San Francesco e la Valle Santa
San Francesco si innamorò della Valle Reatina, dove arrivò per la prima volta nel 1208, considerandola, accanto ad Assisi e
alla Verna nel Casentino, una delle sue tre patrie, tanto che la Valle è stata definita da allora “la Valle Santa”. Il Santo attraversò numerose volte la Conca Reatina: la prima nel 1208, seguì un lungo soggiorno nel 1223 ed un altro dall’autunno 1225 all’aprile 1226. San Francesco si spostò in continuazione tra gli eremi ed i piccoli santuari della valle, disposti idealmente secondo la linea di una croce mistica. Il Cammino di Francesco nella Valle Santa, è un anello di circa 80 km, che si snoda attorno a Rieti , comprendendo Fontecolombo, Greccio , Poggio Bustone, il bosco del Faggio di San Francesco a Rivodutri, la Foresta e la vetta del Terminillo.
Da Fontecolombo a Greccio
La prima tappa è Fontecolombo, chiamato così dal Santo perché vide abbeverarsi delle colombe ad una sorgente. San Francesco vi individuò una piccola cappella – la cappella della Maddalena – per le meditazioni, disegnando sul muro il famoso TAU, come simbolo di redenzione. Sotto la cappella, vi è il Sacro Speco: qui, nel 1223, dopo 40 giorni di digiuno e di preghiera, San Francesco vi dettò la regola francescana. La tradizione narra che una notte il Santo sentisse tra i rami di un leccio la voce di Dio, che gli suggeriva le norme della Regola, esortandolo alla povertà ed all’obbedienza.

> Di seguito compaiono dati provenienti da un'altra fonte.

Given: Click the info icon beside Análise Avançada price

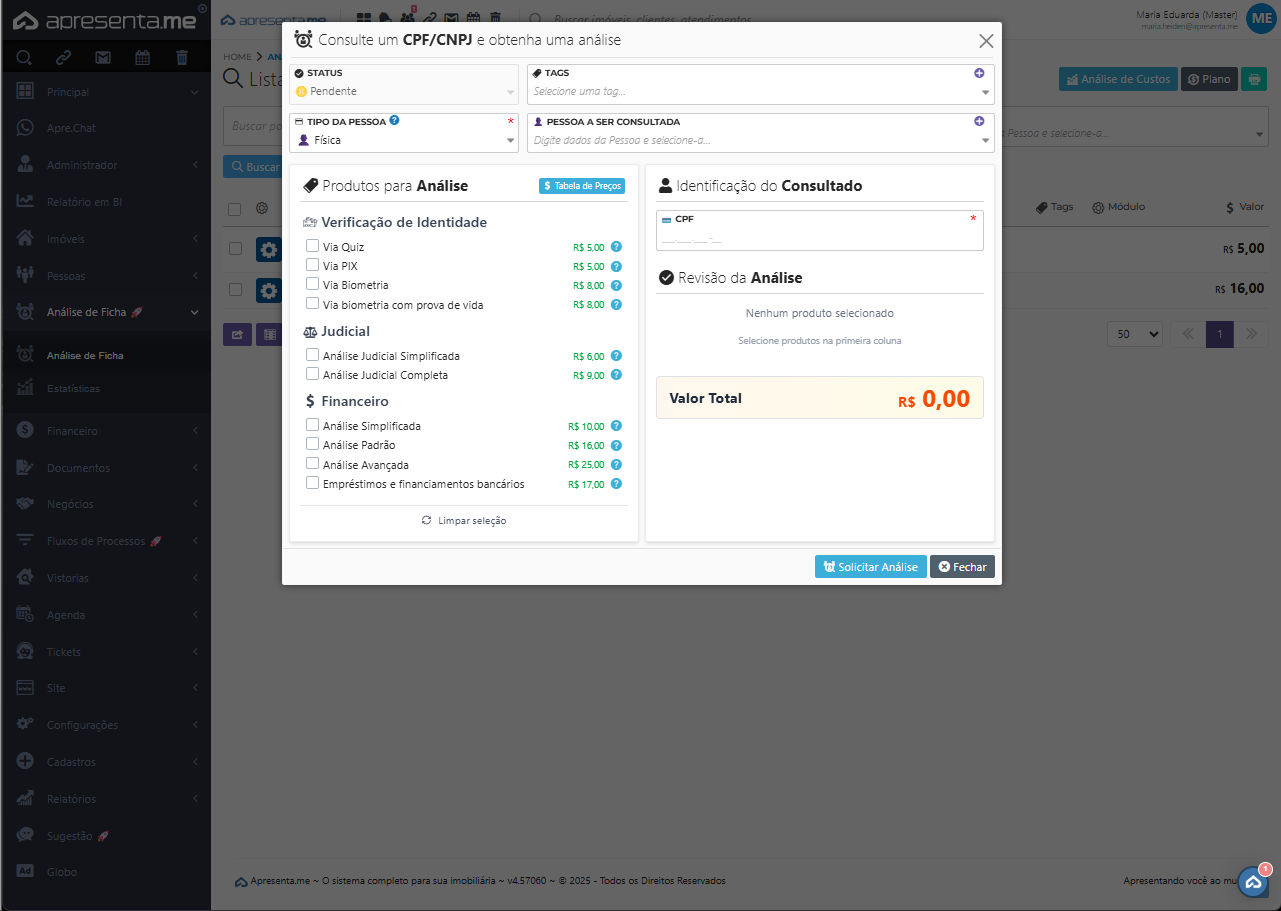Looking at the screenshot, I should 616,465.
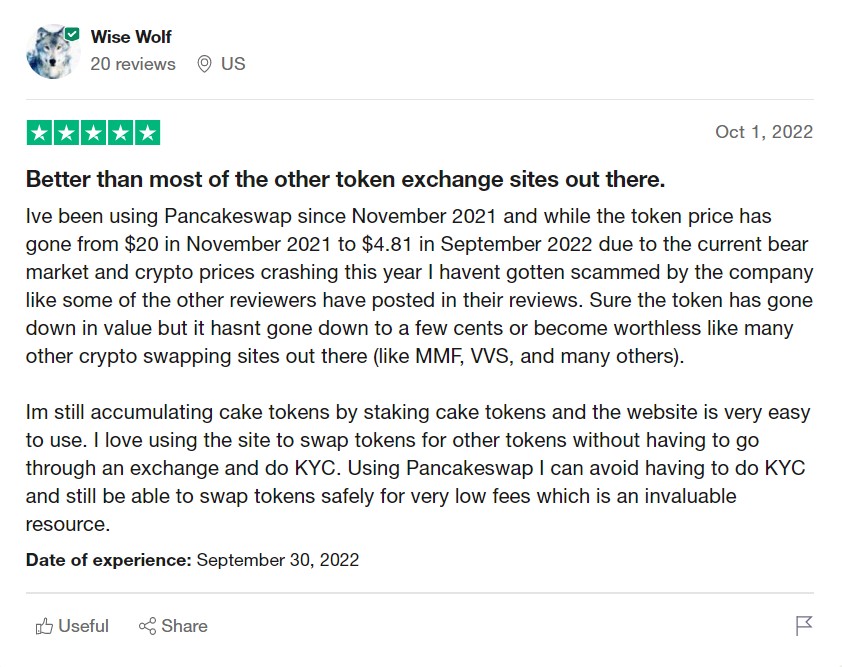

Il Cammino ci porta poi all’affascinante santuario di Greccio, arroccato su uno sperone di roccia a705 metri di altezza: Francesco vi volleil primo Presepe vivente nella storia con un significativo gesto interreligioso. Infatti, Francesco chiese che fossero portati un bue, un asinello e della paglia, simboli dell’Ebraismo, dell’Islamismo e del Cattolicesimo.
Da Poggio Bustone a La Foresta
Attraversando la Riserva naturale dei Laghi Lungo e Ripasottile , arriviamo a Poggio Bustone, dove sorge il Santuario di San Giacomo. Qui Francesco, ospitato dai Monaci Benedettini, ricevette il perdono dei peccati e gli venne rivelato che il suo Ordine si sarebbe espanso. Quando Francesco scese dall’eremo, era una persona più forte: affrontò il Papa in Laterano ed ottenne l’autorizzazione per la Regola del nuovo Ordine dei Mendicanti.
Nel Bosco di Rivodutri vive il Faggio di San Francesco, unico per la sua forma incredibile. Il diametro della chioma è di 22 metri con un formidabile intreccio di rami e foglie. La tradizione vuole che la pianta modificò la sua forma, aprendosi ad ombrello, per proteggere Francesco da un violento temporale.
Nelle vicinanze c’è La Foresta dove il Santo soggiornò per un breve periodo presso la Chiesa di San Fabiano (il Santuario di Santa Maria della Foresta) e dove cominciò a comporre il Cantico delle Creature. La leggenda racconta che la vigna annessa fu devastata dagli abitanti, accorsi in massa per vedere il Santo. Allora Francesco dai pochi grappoli rimasti fece sgorgare miracolosamente un abbondante mosto.
L’ultima tappa è la vetta del Terminillo: Pio XII nel 1939 dichiarò San Francesco Patrono d’Italia, i frati francescani costruirono così qui il Tempio Votivo Nazionale che custodisce l’urna contenente la reliquia del corpo del Poverello.
Il Cammino di Francesco si conclude, lasciando dentro di noi una leggerezza nell’anima, un ricordo indelebile di un paesaggio che stupisce, aspro e romantico … un nuovo timbro sul passaporto del pellegrino ed un cordoncino con appesa una minuscola TAU… ed un po’ di terra e sassolini negli scarponi da trekking.